The Holy Father expressed his closeness to those in Somalia suffering from attacks by the militant Islamist group Al-Shabaab in the country's capital. Three days of fighting between government forces and the al-Qaeda inspired insurgents have left many dead and injured.
From Castel Gandolfo, the Pope said at the general audience that he is "close to all the families of the victims and all of those who, in Somalia, suffer due to hate and instability."
AFP reported early on Wednesday that "heavy clashes" continue in the capital city of Mogadishu between government forces allied with African peacekeepers and members of the "Al-Qaeda inspired" Islamist Al-Shabaab movement.
Numbers vary on exactly how many casualties there have been, but many news sources agree that at least six members of parliament were among the more than 30 people killed in a Tuesday attack at a Mogadishu hotel. The militants' strike also injured around 140 people.
According to a Wednesday report from the AFP, officials from both sides have claimed to have the "upper hand" in the city.

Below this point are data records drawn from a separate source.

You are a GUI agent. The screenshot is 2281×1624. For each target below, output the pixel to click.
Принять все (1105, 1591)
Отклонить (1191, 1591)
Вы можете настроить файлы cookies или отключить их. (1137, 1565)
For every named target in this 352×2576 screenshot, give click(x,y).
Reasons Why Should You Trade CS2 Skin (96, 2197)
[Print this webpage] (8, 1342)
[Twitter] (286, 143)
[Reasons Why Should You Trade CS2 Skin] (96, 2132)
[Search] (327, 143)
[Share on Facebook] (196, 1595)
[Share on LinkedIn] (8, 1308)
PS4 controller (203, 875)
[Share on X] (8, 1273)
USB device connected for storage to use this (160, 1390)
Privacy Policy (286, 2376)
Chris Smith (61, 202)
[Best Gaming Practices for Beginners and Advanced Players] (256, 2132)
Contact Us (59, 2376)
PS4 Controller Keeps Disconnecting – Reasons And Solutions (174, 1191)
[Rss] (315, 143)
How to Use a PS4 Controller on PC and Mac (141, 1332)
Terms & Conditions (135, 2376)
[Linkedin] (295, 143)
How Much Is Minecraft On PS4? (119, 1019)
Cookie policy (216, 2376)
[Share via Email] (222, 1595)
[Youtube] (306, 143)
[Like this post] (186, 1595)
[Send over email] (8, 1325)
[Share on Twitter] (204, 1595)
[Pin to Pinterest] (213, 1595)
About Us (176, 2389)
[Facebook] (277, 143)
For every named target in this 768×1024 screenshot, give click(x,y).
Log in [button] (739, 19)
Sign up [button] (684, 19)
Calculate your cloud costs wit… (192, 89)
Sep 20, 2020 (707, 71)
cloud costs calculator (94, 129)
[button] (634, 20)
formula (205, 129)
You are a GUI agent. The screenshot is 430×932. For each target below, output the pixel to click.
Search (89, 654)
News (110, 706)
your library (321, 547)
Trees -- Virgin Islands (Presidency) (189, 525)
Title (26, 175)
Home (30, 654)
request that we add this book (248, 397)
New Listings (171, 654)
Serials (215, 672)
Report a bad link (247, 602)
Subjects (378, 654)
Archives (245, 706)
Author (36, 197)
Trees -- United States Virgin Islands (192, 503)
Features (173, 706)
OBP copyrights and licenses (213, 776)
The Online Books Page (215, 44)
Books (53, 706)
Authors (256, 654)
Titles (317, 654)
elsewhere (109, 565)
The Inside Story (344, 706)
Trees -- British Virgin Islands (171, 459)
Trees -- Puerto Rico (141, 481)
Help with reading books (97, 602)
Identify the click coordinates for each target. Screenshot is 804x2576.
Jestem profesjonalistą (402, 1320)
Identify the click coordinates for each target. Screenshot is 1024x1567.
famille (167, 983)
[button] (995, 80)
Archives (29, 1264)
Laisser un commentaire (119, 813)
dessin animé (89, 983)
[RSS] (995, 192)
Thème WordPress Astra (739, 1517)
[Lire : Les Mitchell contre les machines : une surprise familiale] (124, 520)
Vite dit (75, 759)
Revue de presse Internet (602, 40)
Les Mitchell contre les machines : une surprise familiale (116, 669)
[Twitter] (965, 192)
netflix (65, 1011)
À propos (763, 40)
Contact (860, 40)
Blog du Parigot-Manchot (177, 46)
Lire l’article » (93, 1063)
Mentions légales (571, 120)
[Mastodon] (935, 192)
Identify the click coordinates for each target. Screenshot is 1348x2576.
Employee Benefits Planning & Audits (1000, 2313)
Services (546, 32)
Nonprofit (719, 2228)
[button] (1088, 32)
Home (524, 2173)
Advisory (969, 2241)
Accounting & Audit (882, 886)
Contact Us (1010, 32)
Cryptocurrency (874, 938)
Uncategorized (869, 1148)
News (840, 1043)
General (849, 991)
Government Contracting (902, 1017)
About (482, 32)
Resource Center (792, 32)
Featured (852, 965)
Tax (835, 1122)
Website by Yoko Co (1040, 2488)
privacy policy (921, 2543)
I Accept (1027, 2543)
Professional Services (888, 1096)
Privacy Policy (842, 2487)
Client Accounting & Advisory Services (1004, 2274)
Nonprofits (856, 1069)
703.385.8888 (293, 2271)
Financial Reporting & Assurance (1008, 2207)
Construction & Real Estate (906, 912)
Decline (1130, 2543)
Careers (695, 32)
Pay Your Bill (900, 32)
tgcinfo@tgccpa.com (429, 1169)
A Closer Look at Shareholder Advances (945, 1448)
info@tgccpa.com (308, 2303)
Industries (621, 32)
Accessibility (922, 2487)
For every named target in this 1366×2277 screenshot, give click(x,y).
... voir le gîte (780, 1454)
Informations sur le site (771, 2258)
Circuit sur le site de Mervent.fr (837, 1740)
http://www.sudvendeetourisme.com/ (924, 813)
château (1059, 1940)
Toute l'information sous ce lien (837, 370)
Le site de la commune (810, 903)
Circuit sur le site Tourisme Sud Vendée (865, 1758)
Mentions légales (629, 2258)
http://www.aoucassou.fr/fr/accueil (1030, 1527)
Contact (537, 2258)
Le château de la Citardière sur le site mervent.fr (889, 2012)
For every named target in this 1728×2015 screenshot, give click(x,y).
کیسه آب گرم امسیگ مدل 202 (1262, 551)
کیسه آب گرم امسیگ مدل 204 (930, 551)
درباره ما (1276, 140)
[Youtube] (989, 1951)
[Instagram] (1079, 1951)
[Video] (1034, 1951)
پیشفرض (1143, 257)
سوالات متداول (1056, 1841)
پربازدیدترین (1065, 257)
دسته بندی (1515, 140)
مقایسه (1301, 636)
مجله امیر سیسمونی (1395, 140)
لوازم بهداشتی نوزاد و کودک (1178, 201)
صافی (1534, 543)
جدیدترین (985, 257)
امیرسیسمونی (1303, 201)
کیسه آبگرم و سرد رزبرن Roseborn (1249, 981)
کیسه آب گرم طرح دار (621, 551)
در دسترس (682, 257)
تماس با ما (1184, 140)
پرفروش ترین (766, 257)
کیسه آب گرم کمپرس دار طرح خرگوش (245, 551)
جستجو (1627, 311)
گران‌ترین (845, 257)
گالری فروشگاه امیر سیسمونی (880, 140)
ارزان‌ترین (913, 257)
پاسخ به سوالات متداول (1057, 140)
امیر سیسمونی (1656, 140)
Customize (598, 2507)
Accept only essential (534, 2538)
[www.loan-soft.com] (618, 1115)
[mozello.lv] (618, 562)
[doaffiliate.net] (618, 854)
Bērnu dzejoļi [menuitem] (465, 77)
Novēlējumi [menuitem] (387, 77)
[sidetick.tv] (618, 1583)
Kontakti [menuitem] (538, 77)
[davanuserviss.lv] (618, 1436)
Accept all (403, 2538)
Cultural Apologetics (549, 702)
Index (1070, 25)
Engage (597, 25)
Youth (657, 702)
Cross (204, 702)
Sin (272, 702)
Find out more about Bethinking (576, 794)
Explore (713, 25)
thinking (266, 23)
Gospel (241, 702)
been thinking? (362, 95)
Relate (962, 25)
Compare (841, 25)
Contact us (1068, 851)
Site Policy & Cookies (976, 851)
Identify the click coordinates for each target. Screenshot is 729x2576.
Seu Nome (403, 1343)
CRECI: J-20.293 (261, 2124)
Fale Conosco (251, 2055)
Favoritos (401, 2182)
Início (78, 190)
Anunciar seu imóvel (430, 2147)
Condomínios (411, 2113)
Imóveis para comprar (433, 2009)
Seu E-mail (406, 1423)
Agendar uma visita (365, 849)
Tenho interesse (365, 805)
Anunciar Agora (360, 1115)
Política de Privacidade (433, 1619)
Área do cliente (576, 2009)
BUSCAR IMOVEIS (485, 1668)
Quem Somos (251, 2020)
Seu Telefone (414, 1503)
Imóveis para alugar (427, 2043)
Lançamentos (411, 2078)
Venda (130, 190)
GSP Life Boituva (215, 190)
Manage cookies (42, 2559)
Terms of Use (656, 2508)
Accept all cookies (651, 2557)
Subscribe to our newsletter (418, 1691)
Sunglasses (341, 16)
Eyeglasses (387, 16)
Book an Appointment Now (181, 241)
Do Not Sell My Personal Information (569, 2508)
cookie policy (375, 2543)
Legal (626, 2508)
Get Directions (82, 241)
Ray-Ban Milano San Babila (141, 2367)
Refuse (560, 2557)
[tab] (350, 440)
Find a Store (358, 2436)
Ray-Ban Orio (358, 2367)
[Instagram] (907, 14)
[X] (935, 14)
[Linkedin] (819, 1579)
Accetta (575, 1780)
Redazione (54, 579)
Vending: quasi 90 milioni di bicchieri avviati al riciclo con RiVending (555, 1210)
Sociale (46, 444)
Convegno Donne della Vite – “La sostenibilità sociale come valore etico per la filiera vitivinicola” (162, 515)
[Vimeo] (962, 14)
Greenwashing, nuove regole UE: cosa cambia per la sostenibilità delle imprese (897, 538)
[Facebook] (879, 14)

U.S. State Department spokesman P.J. Crowley said at a Tuesday press briefing that Al-Shabaab militants "appear to have been targeting Somali parliamentarians and other members of the Transitional Federal Government – further evidence that they are bent on depriving Somalia of security, peace, and stability."
Crowley added that the timing of the attack, during Ramadan, "highlights al-Shabaab’s complete disregard for human life, Somali culture, and Islamic values."
Pope Benedict XVI hoped that, "with the help of the international community, no efforts are held back to reestablish respect for life and human rights."